Putin: U.K accusations over ex-spy poisoning ‘nonsense’
MOSCOW — Russian President Vladimir Putin on Sunday dismissed British accusations of Russia’s involvement in an exspy’s poisoning as “nonsense” but added that Moscow is ready to cooperate with London in the investigation.
In his first comments on the incident, Putin referred to the poisoning of ex-spy Sergei Skripal and his daughter as a “tragedy” but added that if the British claim that they were poisoned by the Soviet-designed nerve agent were true, the victims would have been killed instantly.
Skripal, a former Russian intelligence officer convicted in his home country of spying for Britain, and his daughter have remained in critical condition following the March 4 poisoning.
“It’s quite obvious that if it were a military-grade nerve agent, people would have died on the spot,” he said. “Russia doesn’t have such means. We have destroyed all our chemical weapons under international oversight unlike some of our partners.”
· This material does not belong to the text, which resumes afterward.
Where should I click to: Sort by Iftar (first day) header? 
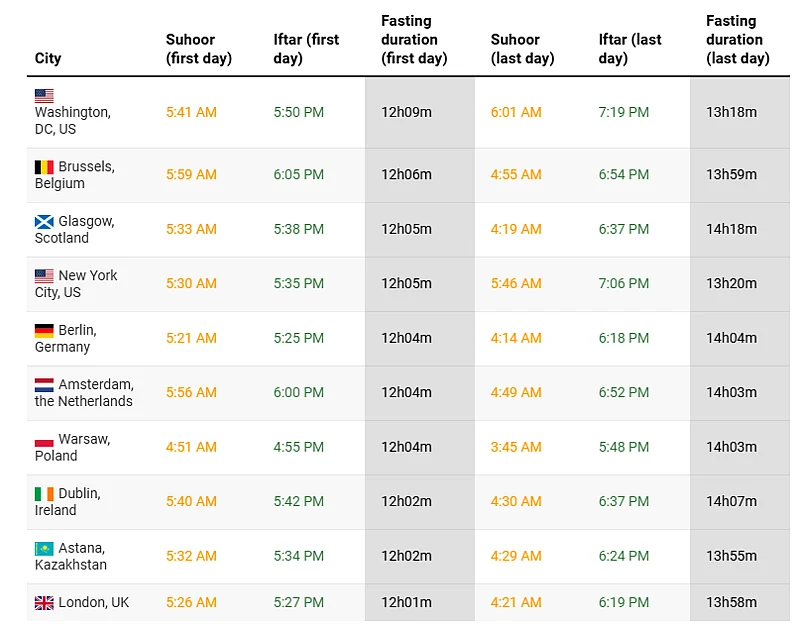[306, 49]
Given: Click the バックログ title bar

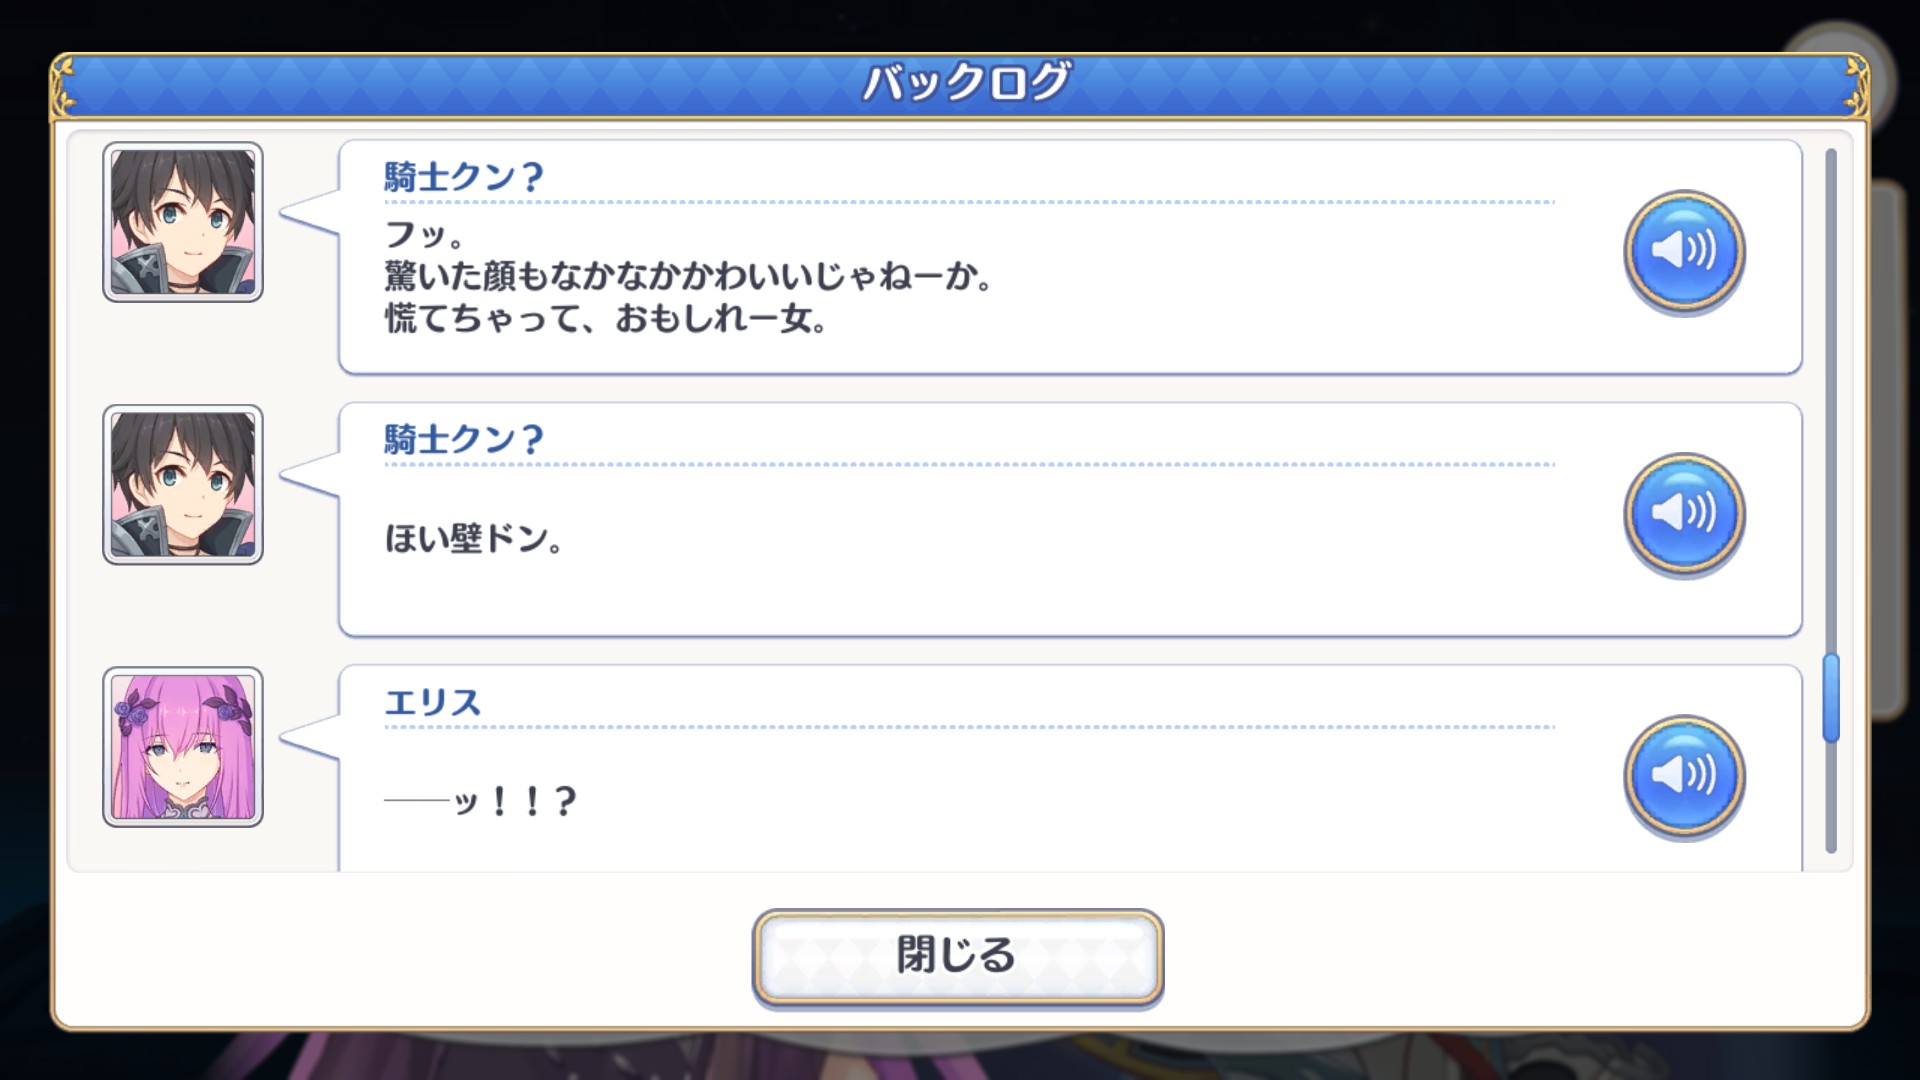Looking at the screenshot, I should (960, 83).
Putin’s comments came a few hours after British Foreign Secretary Boris Johnson said he has evidence that Russia has been stockpiling a nerve agent in violation of international law “very likely for the purposes of assassination.”
Johnson said the trail of blame for the poisoning of Skripal and his daughter Yulia in the English city of Salisbury “leads inexorably to the Kremlin.”
Johnson told reporters that Britain has information that within the last 10 years, “the Russian state has been engaged in investigating the delivery of such agents, Novichok agents very likely, for the purposes of assassination.”